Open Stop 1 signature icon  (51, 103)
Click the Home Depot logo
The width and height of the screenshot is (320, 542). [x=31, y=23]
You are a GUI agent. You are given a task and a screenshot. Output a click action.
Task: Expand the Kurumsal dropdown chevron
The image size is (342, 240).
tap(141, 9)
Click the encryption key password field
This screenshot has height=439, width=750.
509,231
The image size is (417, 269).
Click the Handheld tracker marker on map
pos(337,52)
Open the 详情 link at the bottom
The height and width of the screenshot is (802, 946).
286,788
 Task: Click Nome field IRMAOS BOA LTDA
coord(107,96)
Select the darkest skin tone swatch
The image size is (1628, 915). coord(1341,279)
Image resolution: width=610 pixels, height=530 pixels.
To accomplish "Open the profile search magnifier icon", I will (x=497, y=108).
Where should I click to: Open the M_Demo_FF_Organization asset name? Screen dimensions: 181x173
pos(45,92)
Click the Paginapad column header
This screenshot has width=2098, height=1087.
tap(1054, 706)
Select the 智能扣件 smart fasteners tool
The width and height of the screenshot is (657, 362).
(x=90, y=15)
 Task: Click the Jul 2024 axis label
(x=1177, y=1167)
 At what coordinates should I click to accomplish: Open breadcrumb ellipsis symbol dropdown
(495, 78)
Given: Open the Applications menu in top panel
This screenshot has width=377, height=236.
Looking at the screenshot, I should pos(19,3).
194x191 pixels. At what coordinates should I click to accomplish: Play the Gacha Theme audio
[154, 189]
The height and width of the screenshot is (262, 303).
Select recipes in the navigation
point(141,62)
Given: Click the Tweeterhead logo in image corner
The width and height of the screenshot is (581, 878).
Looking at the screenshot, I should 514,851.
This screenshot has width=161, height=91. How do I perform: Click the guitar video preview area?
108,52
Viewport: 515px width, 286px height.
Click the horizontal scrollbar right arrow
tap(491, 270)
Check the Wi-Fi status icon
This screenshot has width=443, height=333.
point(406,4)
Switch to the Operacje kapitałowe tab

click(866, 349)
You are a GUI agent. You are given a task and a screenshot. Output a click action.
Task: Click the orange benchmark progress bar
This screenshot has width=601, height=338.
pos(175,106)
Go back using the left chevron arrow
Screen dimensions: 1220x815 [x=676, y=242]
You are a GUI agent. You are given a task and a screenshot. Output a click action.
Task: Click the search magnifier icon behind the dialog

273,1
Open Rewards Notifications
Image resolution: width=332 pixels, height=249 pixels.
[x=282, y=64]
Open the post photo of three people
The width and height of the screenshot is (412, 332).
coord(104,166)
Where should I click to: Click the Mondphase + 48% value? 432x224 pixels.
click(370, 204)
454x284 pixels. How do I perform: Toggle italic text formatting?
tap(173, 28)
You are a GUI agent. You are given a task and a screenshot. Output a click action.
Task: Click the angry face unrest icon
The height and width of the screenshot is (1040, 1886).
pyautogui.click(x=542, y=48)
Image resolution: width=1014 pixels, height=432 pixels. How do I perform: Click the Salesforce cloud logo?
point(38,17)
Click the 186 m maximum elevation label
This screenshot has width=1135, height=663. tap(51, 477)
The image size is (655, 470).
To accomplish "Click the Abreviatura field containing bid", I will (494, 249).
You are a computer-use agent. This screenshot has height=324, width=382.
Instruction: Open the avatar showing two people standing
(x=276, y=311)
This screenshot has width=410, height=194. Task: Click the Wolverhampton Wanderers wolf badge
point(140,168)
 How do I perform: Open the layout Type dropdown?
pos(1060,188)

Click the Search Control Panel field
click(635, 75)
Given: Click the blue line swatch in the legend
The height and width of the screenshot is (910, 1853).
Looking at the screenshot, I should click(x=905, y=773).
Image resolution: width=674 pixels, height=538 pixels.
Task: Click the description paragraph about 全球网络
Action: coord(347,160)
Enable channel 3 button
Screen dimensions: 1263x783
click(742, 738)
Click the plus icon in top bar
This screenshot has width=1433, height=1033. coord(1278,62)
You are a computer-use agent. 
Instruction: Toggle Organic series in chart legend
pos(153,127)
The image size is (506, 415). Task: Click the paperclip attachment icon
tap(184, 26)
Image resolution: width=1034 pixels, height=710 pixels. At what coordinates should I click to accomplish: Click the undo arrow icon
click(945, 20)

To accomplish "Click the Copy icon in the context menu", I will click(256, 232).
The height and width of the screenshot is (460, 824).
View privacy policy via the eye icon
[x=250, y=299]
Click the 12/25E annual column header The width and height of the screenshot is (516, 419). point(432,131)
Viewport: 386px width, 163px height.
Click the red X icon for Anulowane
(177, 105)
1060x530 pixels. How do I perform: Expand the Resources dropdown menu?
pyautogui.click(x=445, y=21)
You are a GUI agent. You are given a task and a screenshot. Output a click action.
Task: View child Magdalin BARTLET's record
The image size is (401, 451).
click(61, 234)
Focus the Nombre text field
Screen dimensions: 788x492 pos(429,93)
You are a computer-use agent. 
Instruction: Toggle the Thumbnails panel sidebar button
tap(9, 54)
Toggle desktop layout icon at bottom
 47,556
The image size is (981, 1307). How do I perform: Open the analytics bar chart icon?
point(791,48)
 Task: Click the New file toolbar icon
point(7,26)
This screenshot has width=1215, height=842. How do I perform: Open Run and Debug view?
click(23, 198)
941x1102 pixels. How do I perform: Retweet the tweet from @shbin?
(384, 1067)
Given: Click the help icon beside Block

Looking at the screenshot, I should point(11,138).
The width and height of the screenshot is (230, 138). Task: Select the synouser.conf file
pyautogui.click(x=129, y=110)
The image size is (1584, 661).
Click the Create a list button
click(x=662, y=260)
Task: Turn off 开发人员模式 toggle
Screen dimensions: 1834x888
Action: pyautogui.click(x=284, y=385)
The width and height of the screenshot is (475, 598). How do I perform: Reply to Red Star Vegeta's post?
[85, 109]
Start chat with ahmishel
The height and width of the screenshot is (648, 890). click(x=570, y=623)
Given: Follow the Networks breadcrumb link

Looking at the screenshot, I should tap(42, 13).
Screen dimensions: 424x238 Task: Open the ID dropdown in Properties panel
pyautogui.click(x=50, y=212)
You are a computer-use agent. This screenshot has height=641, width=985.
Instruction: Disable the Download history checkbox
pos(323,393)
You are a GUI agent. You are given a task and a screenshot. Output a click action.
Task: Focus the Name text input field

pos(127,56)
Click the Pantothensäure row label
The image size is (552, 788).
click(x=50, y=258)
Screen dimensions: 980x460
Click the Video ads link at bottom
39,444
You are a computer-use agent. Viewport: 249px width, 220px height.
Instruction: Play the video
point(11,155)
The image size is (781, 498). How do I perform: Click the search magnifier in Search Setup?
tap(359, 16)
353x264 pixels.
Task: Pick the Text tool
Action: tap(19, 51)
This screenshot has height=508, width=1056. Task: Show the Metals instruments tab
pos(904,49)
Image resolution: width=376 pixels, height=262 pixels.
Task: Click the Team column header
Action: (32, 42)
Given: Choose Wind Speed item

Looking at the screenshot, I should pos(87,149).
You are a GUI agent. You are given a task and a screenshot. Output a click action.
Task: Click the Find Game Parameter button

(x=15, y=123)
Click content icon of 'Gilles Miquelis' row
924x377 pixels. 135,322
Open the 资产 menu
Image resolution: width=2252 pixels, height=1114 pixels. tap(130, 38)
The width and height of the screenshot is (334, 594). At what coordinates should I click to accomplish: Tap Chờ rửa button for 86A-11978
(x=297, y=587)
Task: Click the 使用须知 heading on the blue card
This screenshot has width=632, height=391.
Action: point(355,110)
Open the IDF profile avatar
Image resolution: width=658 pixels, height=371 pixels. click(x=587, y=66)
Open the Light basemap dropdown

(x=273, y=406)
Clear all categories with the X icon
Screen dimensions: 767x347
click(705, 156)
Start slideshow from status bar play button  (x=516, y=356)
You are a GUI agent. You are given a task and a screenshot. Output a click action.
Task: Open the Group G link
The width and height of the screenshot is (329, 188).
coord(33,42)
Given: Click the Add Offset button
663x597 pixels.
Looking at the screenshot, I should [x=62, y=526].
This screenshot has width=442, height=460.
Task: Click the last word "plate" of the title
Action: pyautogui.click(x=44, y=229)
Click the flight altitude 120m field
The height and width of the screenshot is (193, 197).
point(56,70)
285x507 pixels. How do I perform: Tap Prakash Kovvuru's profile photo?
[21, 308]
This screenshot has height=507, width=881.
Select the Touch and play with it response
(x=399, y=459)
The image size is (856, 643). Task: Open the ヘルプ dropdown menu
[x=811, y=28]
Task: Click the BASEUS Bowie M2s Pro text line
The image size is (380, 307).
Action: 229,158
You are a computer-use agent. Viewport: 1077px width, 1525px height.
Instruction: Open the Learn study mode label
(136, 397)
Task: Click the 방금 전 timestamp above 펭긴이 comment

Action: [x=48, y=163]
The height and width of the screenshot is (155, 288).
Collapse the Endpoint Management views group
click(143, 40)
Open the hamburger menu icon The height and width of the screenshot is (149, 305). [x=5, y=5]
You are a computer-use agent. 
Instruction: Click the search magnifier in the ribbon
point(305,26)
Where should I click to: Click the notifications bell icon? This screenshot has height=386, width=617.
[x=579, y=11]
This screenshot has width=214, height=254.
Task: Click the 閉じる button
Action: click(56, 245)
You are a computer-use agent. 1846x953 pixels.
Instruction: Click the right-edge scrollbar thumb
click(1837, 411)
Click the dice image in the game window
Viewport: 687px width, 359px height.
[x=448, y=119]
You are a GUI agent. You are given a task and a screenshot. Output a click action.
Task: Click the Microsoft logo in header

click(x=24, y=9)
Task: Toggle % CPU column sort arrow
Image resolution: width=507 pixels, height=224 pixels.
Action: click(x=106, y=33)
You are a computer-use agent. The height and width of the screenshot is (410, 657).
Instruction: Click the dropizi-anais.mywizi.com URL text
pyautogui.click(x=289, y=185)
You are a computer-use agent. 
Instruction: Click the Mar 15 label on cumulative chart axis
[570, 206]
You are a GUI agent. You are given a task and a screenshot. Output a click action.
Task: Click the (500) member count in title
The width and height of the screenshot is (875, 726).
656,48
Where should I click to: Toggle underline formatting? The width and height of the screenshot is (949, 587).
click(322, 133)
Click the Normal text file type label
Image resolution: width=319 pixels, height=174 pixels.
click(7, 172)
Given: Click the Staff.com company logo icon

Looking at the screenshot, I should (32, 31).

★ ★ ★

__STATED TASK__
Write out the data from the line that contains "Enable channel 3 button" through the line that contains "pos(153,127)", copying each line exactly.

__ANSWER BELOW__
Enable channel 3 button
Screen dimensions: 1263x783
click(742, 738)
Click the plus icon in top bar
This screenshot has width=1433, height=1033. coord(1278,62)
You are a computer-use agent. 
Instruction: Toggle Organic series in chart legend
pos(153,127)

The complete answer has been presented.